For the Rowes, entering a racial drama so steeped in the history of the United States has been somewhat unnatural.
"It's not like this in Jamaica. Blacks are the majority. It doesn't make a difference. It's not your color," Everton Rowe said. "It's" -- he rubs his fingers together, making the money sign. "That's what makes a difference."
"America will not be better until my daughter's kids are grown," he said.
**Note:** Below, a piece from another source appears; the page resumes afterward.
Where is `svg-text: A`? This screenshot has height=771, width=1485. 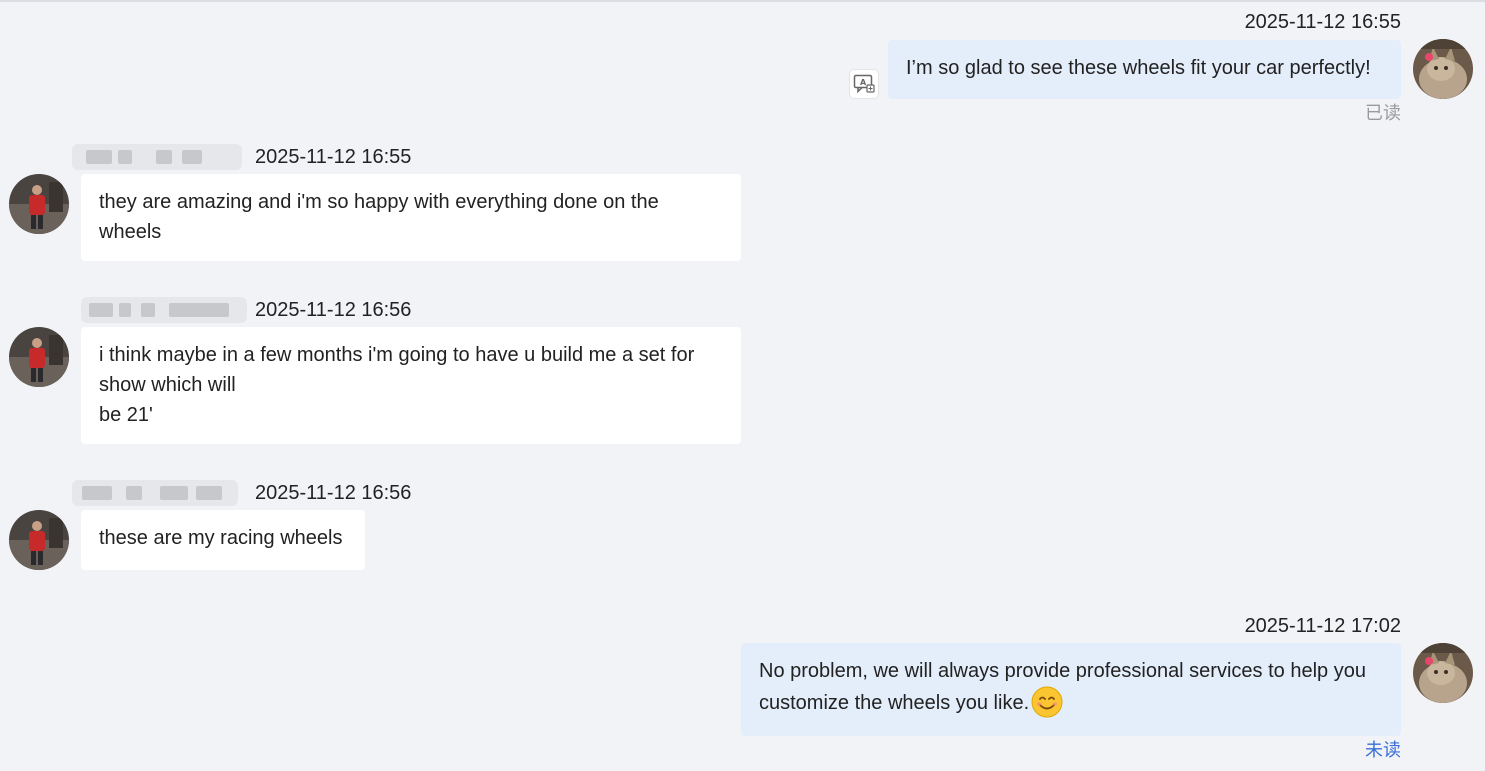
svg-text: A is located at coordinates (864, 82).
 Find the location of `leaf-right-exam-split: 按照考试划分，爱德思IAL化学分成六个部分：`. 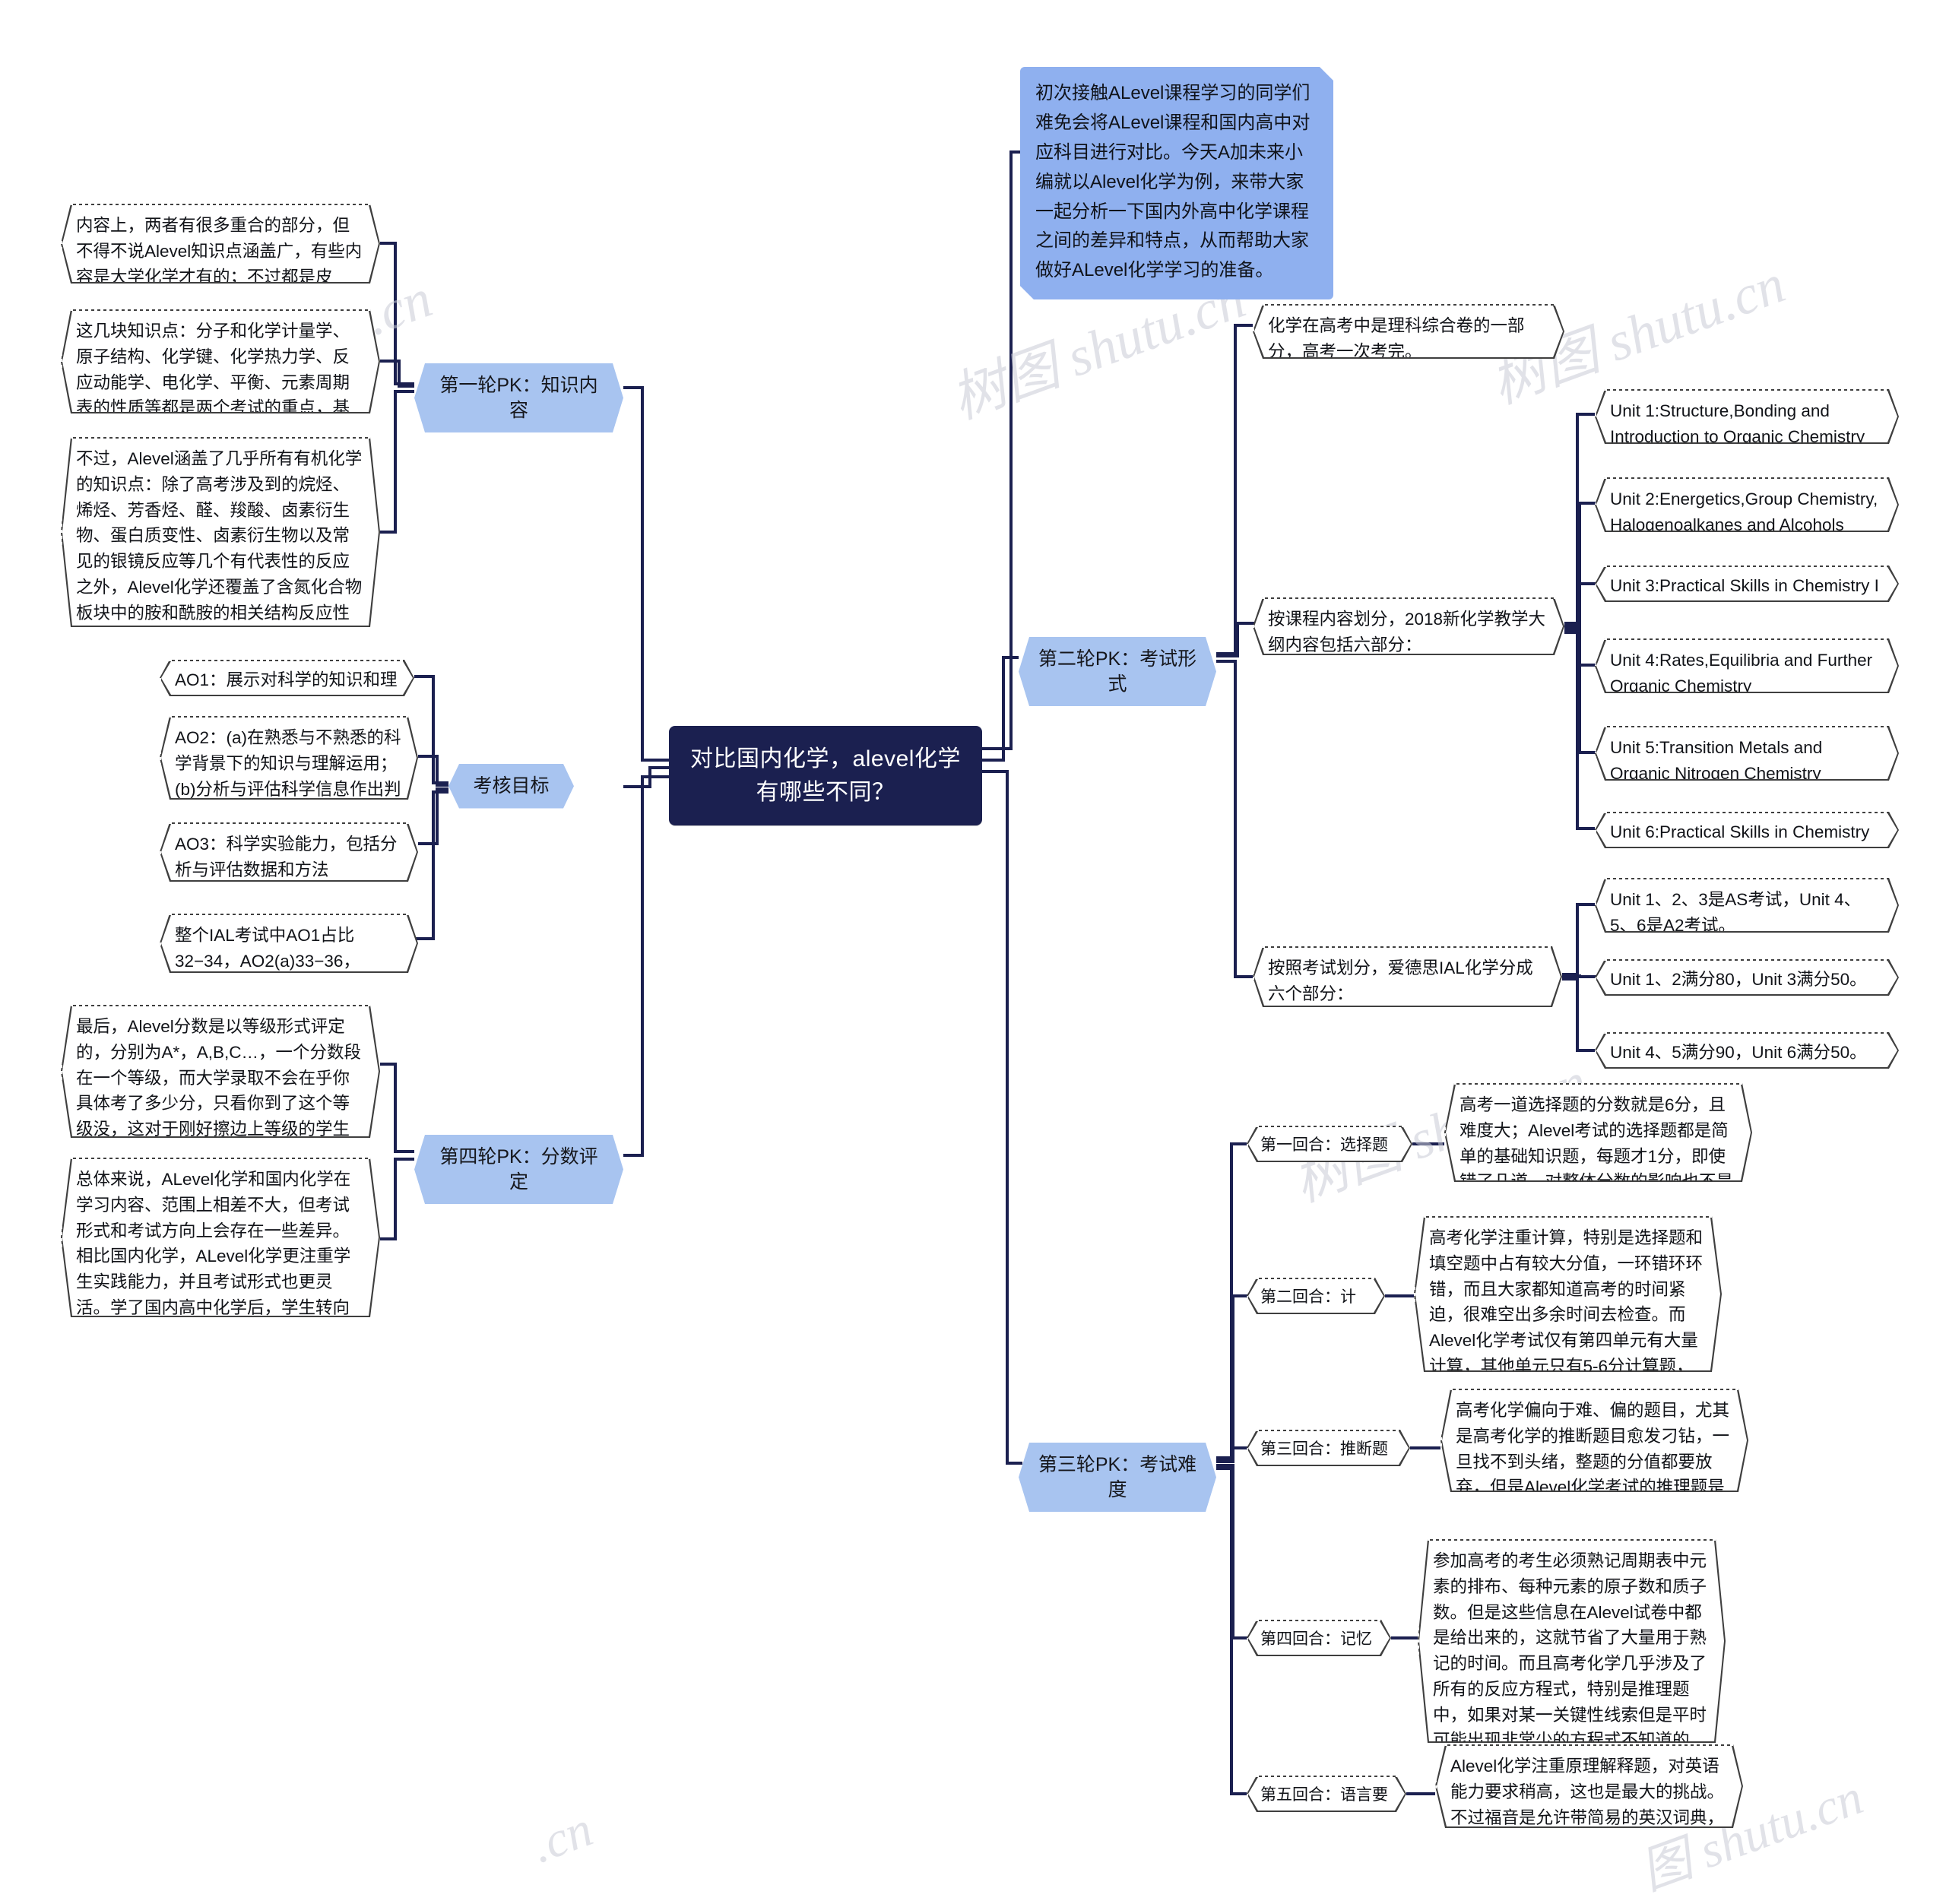

leaf-right-exam-split: 按照考试划分，爱德思IAL化学分成六个部分： is located at coordinates (1408, 976).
Beverly Rowe believes the crime is not representative of the community. "I absolutely, unconditionally refuse to stereotype people because this happened."
Still, she is alert. The back of their new house faces a swath of woods. They plan to install an infrared surveillance camera that can detect intruders at night. When the house is finished, and they have moved in, everyone will feel better, Beverly said.
She wants to host a party for the neighbors, and she has already got the idea: a smokeless barbecue. On a recent tour of her house, she said her spirits have been bolstered as the walls have risen: "I'm definitely in a better place now," she said. "We'll be okay."
A neighbor, Kendall Walker, who was jogging past the house, suddenly bounded upstairs to say a quick hello. Beverly Rowe was turned the other way.
"Hey, there," Walker said loudly, and she flinched.
"Oh, my God!" she said. "You scared me to death."
Staff researcher Bobbye Pratt contributed to this report.